Existe cierta tendencia en el cine de hoy en día en la que, para adaptar con supuesta fidelidad la esencia y estética de una obra surgida del cómic en el cine, los responsables de dicha tarea se plantean calcar viñeta a viñeta el material de base, sacrificando la originalidad y la creatividad que, desde siempre, se ha caracterizado el séptimo arte. Componer planos cinematográficos originales ya no está a la orden del día, sino que parece que es mejor y está más de moda lanzar al espectador imágenes que ya se crearon y que ya se conocen, para evocar así su memoria nostálgica y satisfacer, dicho sea de paso, a los admiradores de la obra en cuestión, que quedarán maravillados por el simple hecho de ver su ídolo bidimensional tal cual en movimiento.
Un purista diría que este cóctel de lenguajes no hace más que provocar una descompensación considerable hacia uno de ellos, en este caso el cine, que ve prostituida su esencia banalmente para reproducir en acción real el lenguaje más explicito de las viñetas de un cómic o una novela gráfica; como podrían ser los casos de Sin City, The Spirit o 300, cuyo aspecto visual no aporta prácticamente nada a las historias que cuenta, proponiéndose como único objetivo calcar el material original.
Sin embargo, trasladar formas de expresión no pertenecientes al cine para ir más allá en una película, no tiene por qué representar un factor negativo. Speed Racer, de los hermanos Wachowsky, iba un paso más allá al trasladar el lenguaje del cómic y la animación japonesa con cierto ingenio. Las virguerías audiovisuales y el empalagoso colorido que pueblan su metraje caían en algunas ocasiones contadas en la vergüenza ajena y en la extravagancia gratuita, pero en gran parte servían para acelerar el ritmo de la historia, hasta alcanzar su máximo exponente en el clímax final de la película, que es sin ninguna duda lo mejor de la película.
En ese aspecto, Scott Pilgrim contra el mundo es un caso muy especial. Al mejunje lingüístico se le añaden las características propias de los videojuegos, de títulos tan característicos como Street Fighter, Super Mario Bros. o Streets of Rage, combinándolos con encuadres y secuencias sacadas directamente del cómic (en un par de ocasiones, incluso literalmente), enriquece por sorpresa una historia que, contada de forma convencional, hubiera aborrecido incluso al sector indie al que parodia. Edgar Wright, director de Arma fatal y Zombies Party, tuvo bien claro a la hora de escribir el guión de la película que sólo había una forma de adaptarla al cine con éxito: trasladar todos los elementos que hacen única a la obra original, porque dichas características son precisamente las que diferencian a Scott Pilgrim contra el mundo de la estética vacía, del cine que calca sin propósito ninguno y cuyo único aporte a la humanidad es el ralentí excesivo.
Lo peor de Scott Pilgrim contra el mundo es precisamente su ambigüedad, el que pueda ser entendida como una película de fuegos de artificio muy ruidosos, pero sin contenido.

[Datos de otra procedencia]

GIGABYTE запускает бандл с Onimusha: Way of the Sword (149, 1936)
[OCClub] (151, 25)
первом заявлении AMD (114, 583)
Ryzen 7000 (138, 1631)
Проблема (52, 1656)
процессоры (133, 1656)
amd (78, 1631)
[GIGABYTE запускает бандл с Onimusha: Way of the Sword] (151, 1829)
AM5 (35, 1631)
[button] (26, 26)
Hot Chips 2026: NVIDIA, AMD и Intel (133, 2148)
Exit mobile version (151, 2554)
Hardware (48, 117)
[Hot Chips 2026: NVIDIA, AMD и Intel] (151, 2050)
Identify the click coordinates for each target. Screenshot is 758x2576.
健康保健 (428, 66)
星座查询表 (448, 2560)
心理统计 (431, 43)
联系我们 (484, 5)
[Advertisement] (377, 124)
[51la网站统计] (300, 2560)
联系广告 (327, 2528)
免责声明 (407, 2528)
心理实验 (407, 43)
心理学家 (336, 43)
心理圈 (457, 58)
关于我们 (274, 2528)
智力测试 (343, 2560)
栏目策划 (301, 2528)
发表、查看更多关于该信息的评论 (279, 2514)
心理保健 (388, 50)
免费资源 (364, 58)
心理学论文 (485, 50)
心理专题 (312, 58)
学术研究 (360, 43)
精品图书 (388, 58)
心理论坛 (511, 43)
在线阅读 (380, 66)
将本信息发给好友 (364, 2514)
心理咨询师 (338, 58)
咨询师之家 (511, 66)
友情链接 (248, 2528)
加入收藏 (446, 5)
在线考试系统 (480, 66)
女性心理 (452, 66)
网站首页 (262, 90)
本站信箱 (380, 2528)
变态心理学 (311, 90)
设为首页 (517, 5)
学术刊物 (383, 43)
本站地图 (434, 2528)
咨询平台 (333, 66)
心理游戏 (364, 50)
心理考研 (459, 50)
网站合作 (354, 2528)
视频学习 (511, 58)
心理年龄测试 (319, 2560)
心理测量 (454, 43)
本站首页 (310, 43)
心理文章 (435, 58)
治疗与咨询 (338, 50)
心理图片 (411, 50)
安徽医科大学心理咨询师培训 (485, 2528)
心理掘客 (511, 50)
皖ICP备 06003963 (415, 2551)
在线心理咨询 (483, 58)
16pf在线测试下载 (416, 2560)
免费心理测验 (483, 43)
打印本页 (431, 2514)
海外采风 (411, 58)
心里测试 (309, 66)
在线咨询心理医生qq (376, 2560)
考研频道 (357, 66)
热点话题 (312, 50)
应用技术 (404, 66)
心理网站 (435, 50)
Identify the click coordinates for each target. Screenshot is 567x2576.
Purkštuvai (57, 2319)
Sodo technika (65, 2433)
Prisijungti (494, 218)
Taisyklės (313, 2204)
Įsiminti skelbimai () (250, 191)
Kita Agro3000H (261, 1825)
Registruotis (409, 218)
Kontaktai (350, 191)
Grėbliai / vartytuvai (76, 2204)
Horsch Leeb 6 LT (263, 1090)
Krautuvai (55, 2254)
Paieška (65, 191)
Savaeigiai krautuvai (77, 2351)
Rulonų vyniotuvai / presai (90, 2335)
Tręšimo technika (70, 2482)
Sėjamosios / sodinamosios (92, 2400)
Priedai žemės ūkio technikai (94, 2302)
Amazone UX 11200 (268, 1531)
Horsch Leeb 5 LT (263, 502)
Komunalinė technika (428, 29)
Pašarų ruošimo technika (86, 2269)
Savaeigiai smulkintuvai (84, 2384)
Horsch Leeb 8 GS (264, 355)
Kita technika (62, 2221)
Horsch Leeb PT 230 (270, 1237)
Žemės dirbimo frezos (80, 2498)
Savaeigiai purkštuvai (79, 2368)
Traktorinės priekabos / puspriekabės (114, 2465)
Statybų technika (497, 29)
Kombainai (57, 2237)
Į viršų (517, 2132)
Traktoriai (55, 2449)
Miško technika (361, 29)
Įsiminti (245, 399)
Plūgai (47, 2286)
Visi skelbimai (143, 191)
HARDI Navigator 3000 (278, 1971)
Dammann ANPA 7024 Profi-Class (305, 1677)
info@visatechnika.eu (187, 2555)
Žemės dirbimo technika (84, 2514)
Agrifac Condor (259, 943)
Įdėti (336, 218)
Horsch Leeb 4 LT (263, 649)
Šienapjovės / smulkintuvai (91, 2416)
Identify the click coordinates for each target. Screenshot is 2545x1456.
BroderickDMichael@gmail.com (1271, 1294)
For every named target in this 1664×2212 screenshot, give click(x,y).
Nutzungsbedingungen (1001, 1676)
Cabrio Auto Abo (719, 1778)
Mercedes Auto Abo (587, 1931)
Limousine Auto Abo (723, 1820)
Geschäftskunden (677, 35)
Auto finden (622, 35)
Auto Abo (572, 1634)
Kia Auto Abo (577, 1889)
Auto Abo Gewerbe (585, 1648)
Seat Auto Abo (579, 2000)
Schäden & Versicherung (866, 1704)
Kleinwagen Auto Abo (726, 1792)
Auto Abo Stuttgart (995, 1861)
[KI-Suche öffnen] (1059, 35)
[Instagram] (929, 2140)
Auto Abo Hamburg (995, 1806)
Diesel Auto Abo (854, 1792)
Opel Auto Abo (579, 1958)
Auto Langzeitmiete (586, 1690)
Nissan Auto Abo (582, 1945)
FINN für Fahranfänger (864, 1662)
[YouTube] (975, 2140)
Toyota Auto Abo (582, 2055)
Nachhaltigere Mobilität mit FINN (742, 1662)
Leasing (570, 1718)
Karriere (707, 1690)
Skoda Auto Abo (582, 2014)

Nada más lejos de la realidad e incluso del título de la propia película. La cinta, cuyo reparto es el más avispado y despierto que se puede ver en la actualidad, descodifica para el público el mundo interior del protagonista, un chico de veintidós años inmaduro, amante de la música rock y fanático de los cómics y los videojuegos. Edgar Wright retrata la vida de este chico bajo el espeso filtro pop ubicado en su propio cerebro, plasmando en la pantalla (al igual que en el cómic) su tortuoso viaje hacia su propia confianza, y su evolución hacia una madurez joven pero mayor que la de antes. Scott Pilgrim ( Michael Cera) se enfrenta contra el resto del mundo no porque sea un pobre inocente que nunca ha roto un plato, sino por todo lo contrario. Su lucha contra la Liga de los Siete Ex Malvados de Ramona Flowes ( Mary Elizabeth Winsted) no es más que la prueba de fuego para completar dicho viaje, y dejar atrás una etapa de su vida que le ha traído más alegrías que problemas.
Y todo, por supuesto, desde el punto de vista de la personalidad de Scott: afrontando la vida a ritmo de rock, con actitud de cómic y luchando como en un videojuego, convirtiendo a la película en un diamante en bruto en un panorama más bien desolador. Dicho punto de vista llega a influir tanto en la película que Wright trasciende las barreras más básicas del cine en servicio de la historia y su espíritu. Un gesto arriesgado y valiente que muchos -y muy selectos y respetados- cineastas han realizado a lo largo del tiempo, y que en este caso, por desgracia, no se sabrá valorar en su justa medida.